A key in Florida is what is called the "Ground Game," making sure that they get out the vote.
"We're knocking on doors, making phone calls, and trying to get other people to (vote early)," said Obama supporter Doris Joaquin.
Hundreds of people were in line for the event hours before Biden even arrived, but the campaign made good use of that time by sending volunteers through the crowd to organize shuttles to the polls.
While Obama carried the Sunshine State four years ago, some of the local party faithful are a bit nervous this time, according to Petersen.
"Ladies and gentlemen, we can win!" Biden told the crowd. "We win Florida, we win this election! Stay with us!"
The president's campaign is well organized in Florida, and a win or a loss likely depends on getting supporters excited and getting them to the polls.

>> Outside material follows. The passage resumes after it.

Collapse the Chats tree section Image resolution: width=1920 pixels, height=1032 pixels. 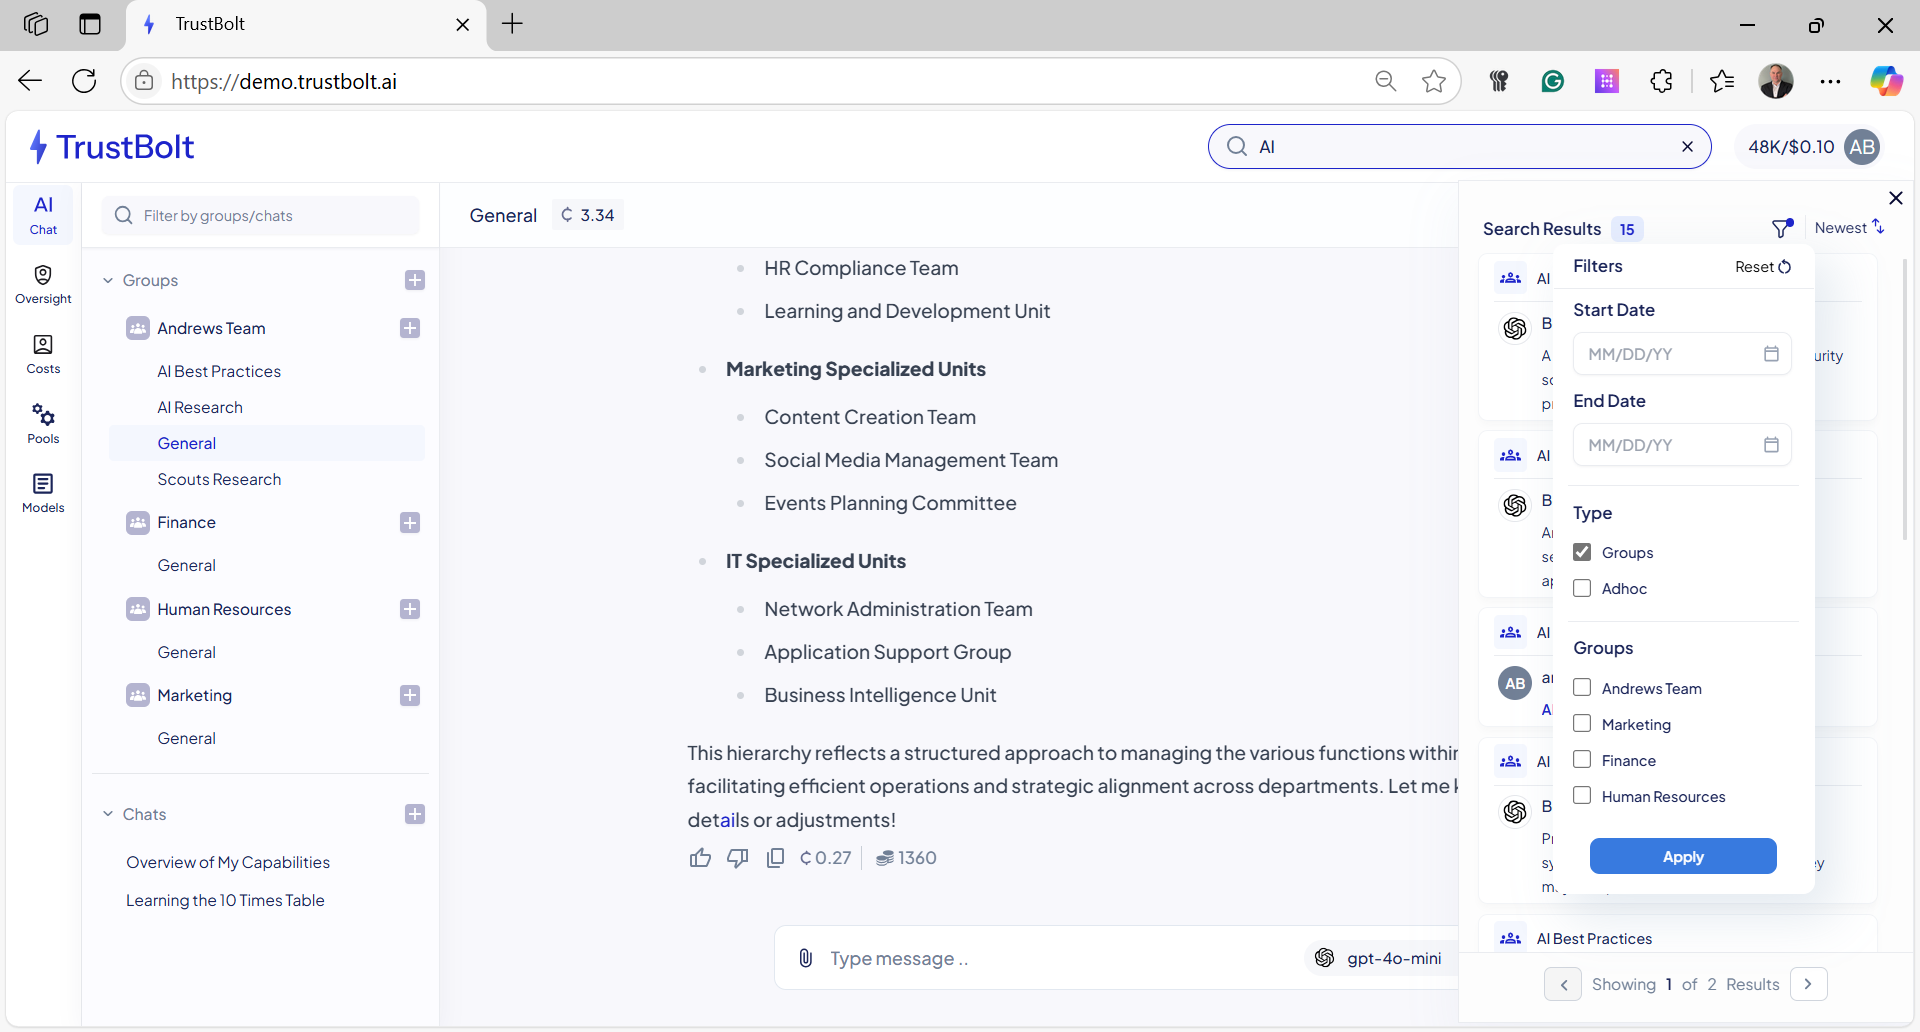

Obama supporter Debbie LaPointe said those voters they should listen to Biden.
"I wouldn't be in my home right now. My kids wouldn't be in college right now, and I think in Marion County, people who are undecided should be here to hear what this is all about," said LaPointe.

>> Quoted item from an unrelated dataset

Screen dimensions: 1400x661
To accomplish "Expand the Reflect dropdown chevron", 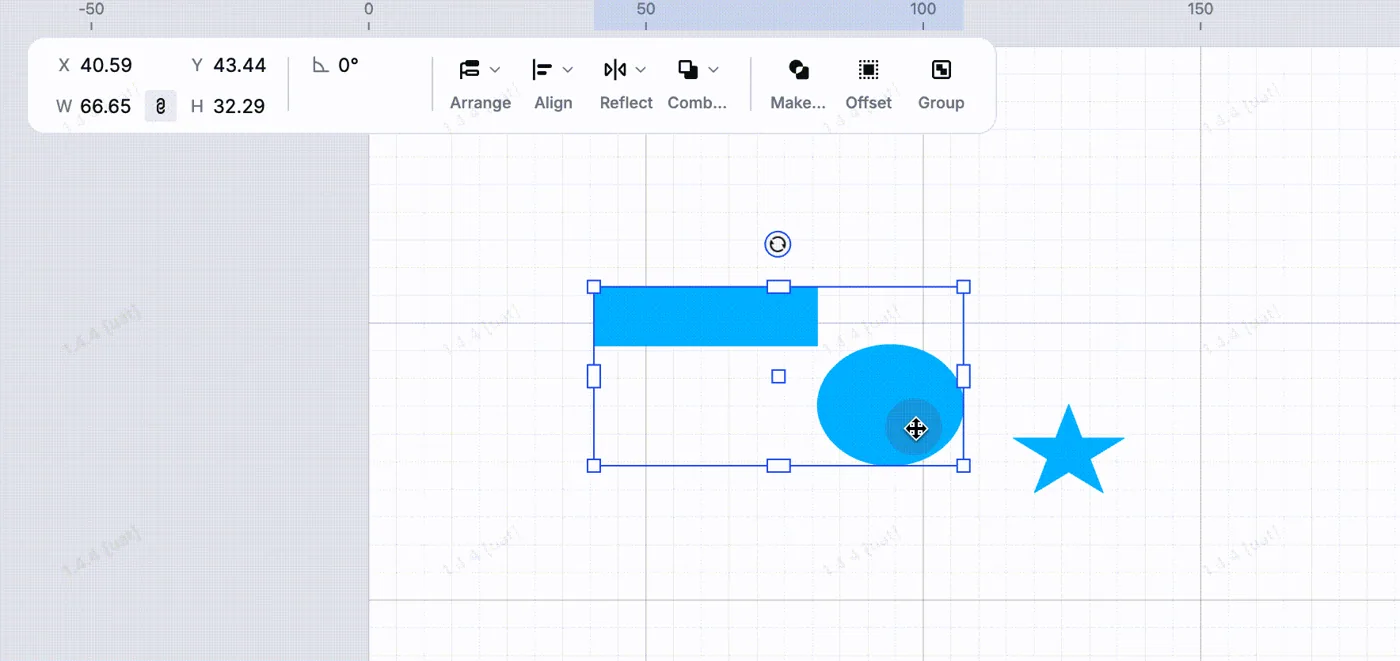I will [x=641, y=70].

According to Marion County's supervisor of elections, early voting in the county is up 33 percent so far this election over 2008.
Earlier, in Sarasota, Biden joked about running for president in 2016.
Biden took a customer's cellphone and engaged the man on the other end -- apparently the customer's brother -- in a lengthy discussion of the health care overhaul law.
After a while, Biden told the man, who seemed to be a Republican, that he wasn't going to argue with him to get his vote. Then Biden said: "After it's all over, when your insurance rates go down, then you'll vote for me in 2016."
Biden's campaign declined to comment on his remark or clarify his plans for 2016.
The exchange followed a political rally in which Biden slammed a GOP ad on the auto industry as "flagrantly dishonest."